If that increasingly becomes the case--that Java is used on the server, and scripting on the front end--isn't that a problem for Java?
I guess I've always thought of the Web front-end stuff, in the spectrum of the world's computing tasks, to be one of the more straightforward and simple. There's a lot of scripting stuff that people have been doing within the Java context--JavaScript itself, languages like Groovy and J/Python and J/Ruby.

One of the things that is often not well appreciated is that Java is really a two-level language: It's the virtual machine and it's the sort of ASCII syntax…all the other really interesting magic is in the virtual machine, the things that people never actually see. There are many, many, many scripting languages that have been put on top of that virtual machine.

Why would you want to write use scripting in conjunction with the Java virtual machine (JVM)?
One of the nice things about doing scripting languages that way is that they instantly get access to a gigantic library of tools, and they get very highly tuned performance and great interoperability…You can use Groovy and get access to point-of-sale terminal stuff, smartcard stuff and math libraries to do Fourier transforms--whatever gets you excited.

Java was designed for distributed computing and is regularly used for complex jobs. Should Java be used for simpler jobs?
Historically, it's worked very well for simpler jobs. There's just sort of a trade-off though--if you make something so that it does really simple jobs really easily, it tends to fall over when you try to do big things.

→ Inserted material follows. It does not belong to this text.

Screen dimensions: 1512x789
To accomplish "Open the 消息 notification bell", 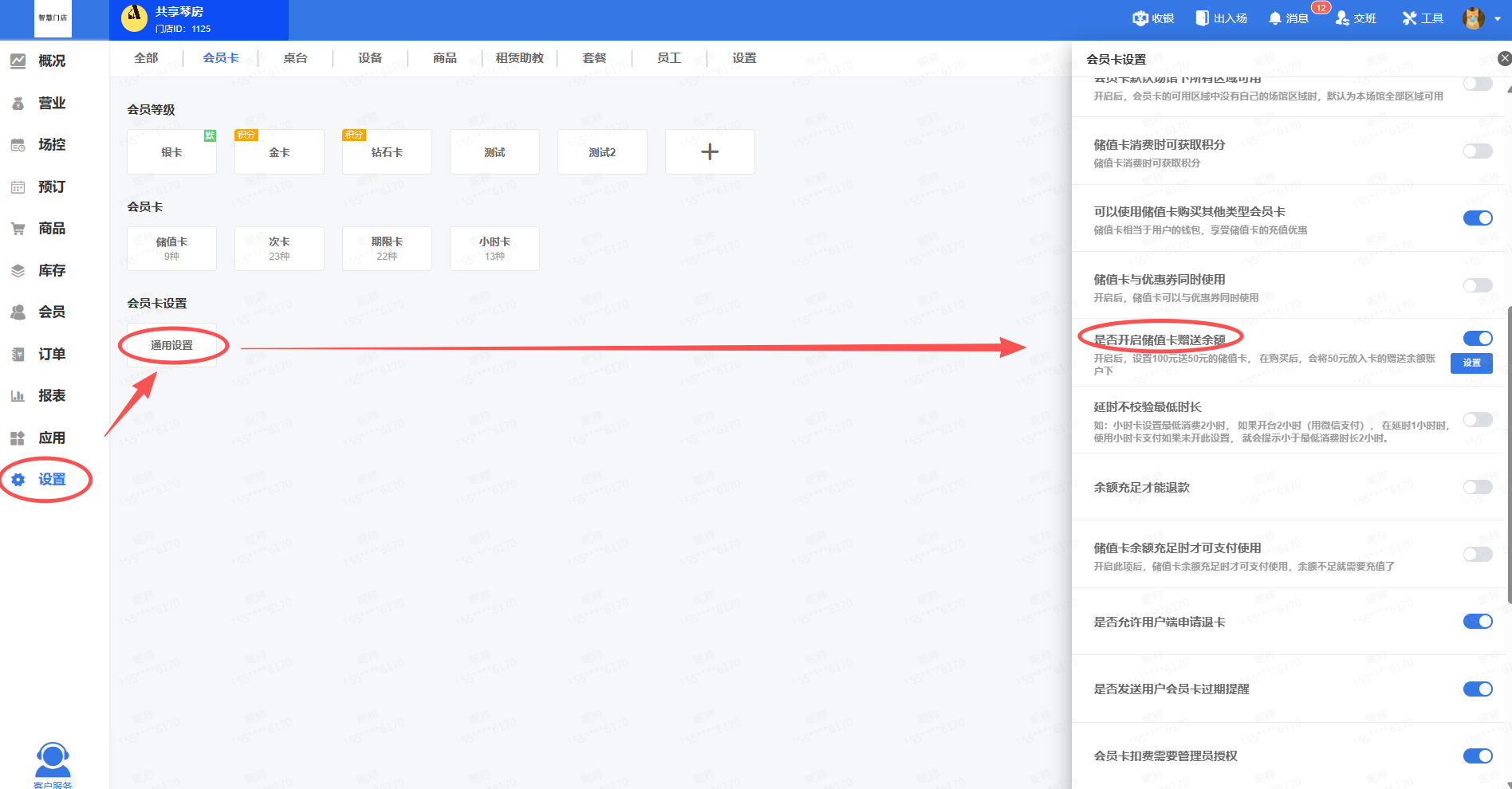I will click(x=1274, y=18).
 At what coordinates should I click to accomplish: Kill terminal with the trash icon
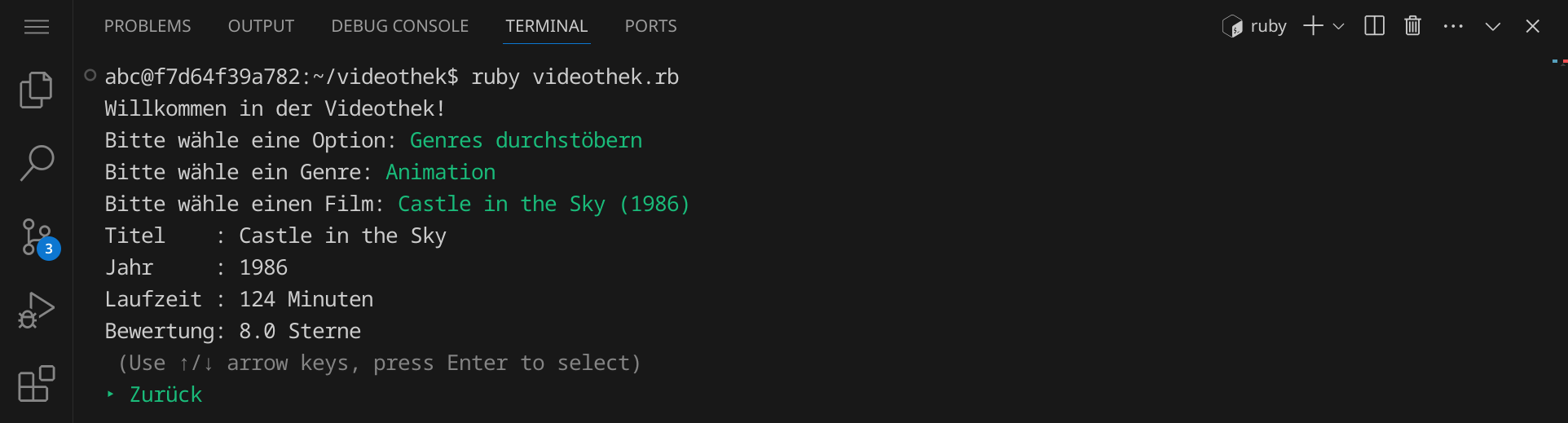click(1412, 26)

One of the things that is often not well-appreciated is that Java is really a two-level language: It's the virtual machine and it's the sort of ASCII syntax.

One of the general design directions for Java over the last several years has been that we had really focused on the extremely high end. So if you were a big bank and you wanted to ride a transaction server that would handle $100 billion a night--and there are people who do that--then all the infrastructure in the Java world would handle that. With that came along a loss of simplicity, because there are all these obscure things that you have to deal with when things are that large. You have to deal with robustness as there really is…in this sort of high-end world.

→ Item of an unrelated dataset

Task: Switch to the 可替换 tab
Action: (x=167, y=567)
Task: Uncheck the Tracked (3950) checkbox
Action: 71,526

Ease of use has historically been a barrier for Java adoption. What are you doing about that?
What we've been trying to do, actually, is rather than attack simplicity by changing the language--because often, if you try to make the language simpler, then you destroy your ability to handle the high-end stuff--we've been focusing our efforts for simplicity...on tools. So, if you look at Java Studio Creator, it lets you drag and drop AJAX components and database accesses and things, and build Web pages very, very quickly.

One of the things that's nice about the way that we do that is (what) the tools generate has all the sophistication necessary. You don't have to actually do anything fancy to be able to deploy this on a large redundant cluster with failover, remote management--all that kind of comes along for free.

But then over time, they get bigger and more complicated.
They get bigger and more and more complicated, and you end up with these "fall on your face" transition points, where you have to throw things out. We've tried to make it so that you can start out in a very simple easy-to-use world through the tools, and then as you scale up, the tool reveals more and more of the complexity.